Breakfast was also a mixed bag - since I'm generally not a fan of eggs (unless they are put to use in a recipe or on a sandwich) I decided to use half a container of leftover taco meat and one egg to fulfill my one protein. It was good! Today also called for oatmeal... in the past, the only way I've enjoyed "oatmeal" was in the form of a cookie or a baked dish with tons of sugar, but I always want to try things at least once. I tried it, I hated it, I tried then moving it to a dish and baking it, still didn't like it. I probably got down 3-4 spoonfuls of the top, crispy part. I wasn't sure how to count that on my sheet so I called it 1/4 of each type (yellow, purple) though in reality it's probably less. Then I made up for the yellow by having a half of a gluten free English muffin with some coconut oil and cinnamon on it.

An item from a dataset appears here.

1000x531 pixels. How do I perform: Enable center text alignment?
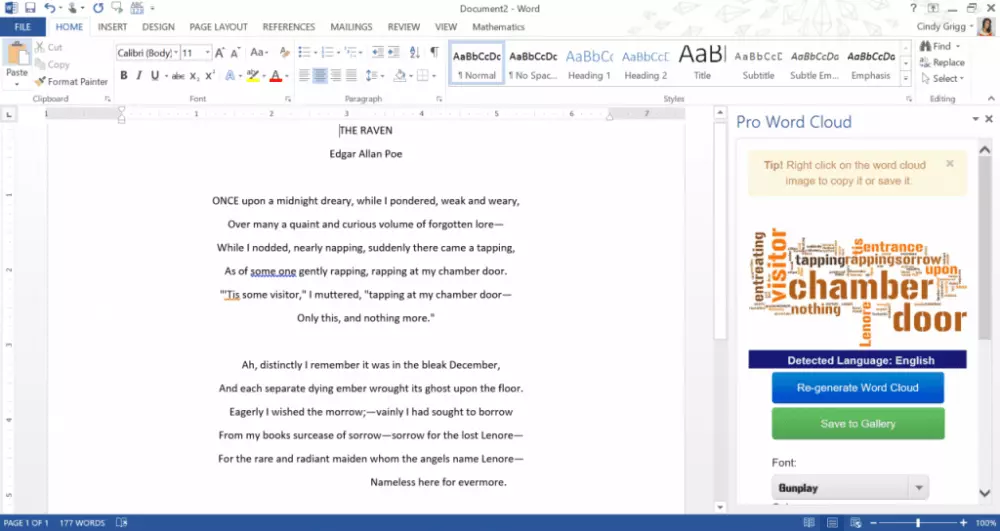click(321, 76)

Sadly, lunch was underwhelming, so I only ate 1/2 of my meatballs. While decent, they were pretty dry (probably because they are from lean meat) and I desperately wanted a sauce of some kind - peanut, ketchup, whatever.
I stayed hungry throughout the day - I think part of it was that my body was craving sugar and more carbs, since that's what it is used to. However, I had something wonderful to fall back on - something that this program definitely does NOT provide: tools to battle the MENTAL side of the weight loss struggle from my Train Your Brain class at Square One Health Club! If you haven't heard of the club, you should really check it out - I used to work there, and the owners were on Season 3 of The Biggest Loser. Anyway, if you aren't in Omaha, I'm sorry but right now they don't offer the Train Your Brain class online or anywhere else in the country. If you are in Omaha, you should definitely consider signing up for the class - it is worth it!
Dinner was probably my favorite meal, I loaded up on a few extra veggies to fill myself up more. The workout was rough, but doable. The hardest part was that the order she did the workouts in was really weird and involved getting down on the floor for a couple exercises, then getting back up to do a couple, then back down again. To me, it was nearly torture, so I ended up just doing the exercises in a different order. Getting up and down off the floor, even when I'm not super sore, is difficult enough, but when I was so sore it was torture.
We decided in order to ease the pain for me that we will build in a rest day every third day. During our rest day we will just do light walking and some stretching, but no hard workout. This will probably reduce how much weight we can lose, but in the long term we feel it will be healthier for me so I don't have to raise my already high amount of daily anti-inflammatories.